Given exercise:
Could you rewrite these entries with "Where should I click to" replaced by "What do I click to" everywhere it occurs, leaving everything else unchanged?

>>

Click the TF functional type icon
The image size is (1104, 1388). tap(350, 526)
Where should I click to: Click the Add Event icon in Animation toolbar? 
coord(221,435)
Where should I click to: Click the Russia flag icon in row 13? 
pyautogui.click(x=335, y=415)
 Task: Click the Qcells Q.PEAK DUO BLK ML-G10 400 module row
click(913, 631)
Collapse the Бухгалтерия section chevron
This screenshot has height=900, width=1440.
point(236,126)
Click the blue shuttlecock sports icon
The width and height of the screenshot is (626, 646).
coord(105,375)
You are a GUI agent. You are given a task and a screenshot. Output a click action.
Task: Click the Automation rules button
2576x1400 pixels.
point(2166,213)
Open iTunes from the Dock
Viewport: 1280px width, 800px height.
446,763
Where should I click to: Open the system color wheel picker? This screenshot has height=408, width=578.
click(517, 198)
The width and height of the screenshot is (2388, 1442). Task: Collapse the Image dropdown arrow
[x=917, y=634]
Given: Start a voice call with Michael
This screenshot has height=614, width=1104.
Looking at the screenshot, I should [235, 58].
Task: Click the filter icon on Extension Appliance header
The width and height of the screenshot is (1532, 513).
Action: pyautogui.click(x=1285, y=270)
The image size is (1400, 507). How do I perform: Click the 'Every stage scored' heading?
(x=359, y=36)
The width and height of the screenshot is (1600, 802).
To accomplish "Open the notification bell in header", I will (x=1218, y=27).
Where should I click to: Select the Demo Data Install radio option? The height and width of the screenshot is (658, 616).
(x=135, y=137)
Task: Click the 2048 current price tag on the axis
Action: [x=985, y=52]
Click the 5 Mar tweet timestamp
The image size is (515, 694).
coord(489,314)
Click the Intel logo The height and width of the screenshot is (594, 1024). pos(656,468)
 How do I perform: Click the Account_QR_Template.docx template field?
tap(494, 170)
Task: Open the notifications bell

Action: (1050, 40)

<<

Response for this exercise:
Click the TF functional type icon
The image size is (1104, 1388). tap(350, 526)
What do I click to: Click the Add Event icon in Animation toolbar? 
coord(221,435)
What do I click to: Click the Russia flag icon in row 13? 
pyautogui.click(x=335, y=415)
 Task: Click the Qcells Q.PEAK DUO BLK ML-G10 400 module row
click(913, 631)
Collapse the Бухгалтерия section chevron
This screenshot has height=900, width=1440.
point(236,126)
Click the blue shuttlecock sports icon
The width and height of the screenshot is (626, 646).
coord(105,375)
You are a GUI agent. You are given a task and a screenshot. Output a click action.
Task: Click the Automation rules button
2576x1400 pixels.
point(2166,213)
Open iTunes from the Dock
Viewport: 1280px width, 800px height.
446,763
What do I click to: Open the system color wheel picker? This screenshot has height=408, width=578.
click(517, 198)
The width and height of the screenshot is (2388, 1442). Task: Collapse the Image dropdown arrow
[x=917, y=634]
Given: Start a voice call with Michael
This screenshot has height=614, width=1104.
Looking at the screenshot, I should [235, 58].
Task: Click the filter icon on Extension Appliance header
The width and height of the screenshot is (1532, 513).
Action: pyautogui.click(x=1285, y=270)
The image size is (1400, 507). How do I perform: Click the 'Every stage scored' heading?
(x=359, y=36)
The width and height of the screenshot is (1600, 802).
To accomplish "Open the notification bell in header", I will (x=1218, y=27).
What do I click to: Select the Demo Data Install radio option? The height and width of the screenshot is (658, 616).
(x=135, y=137)
Task: Click the 2048 current price tag on the axis
Action: [x=985, y=52]
Click the 5 Mar tweet timestamp
The image size is (515, 694).
coord(489,314)
Click the Intel logo The height and width of the screenshot is (594, 1024). pos(656,468)
 How do I perform: Click the Account_QR_Template.docx template field?
tap(494, 170)
Task: Open the notifications bell

Action: (1050, 40)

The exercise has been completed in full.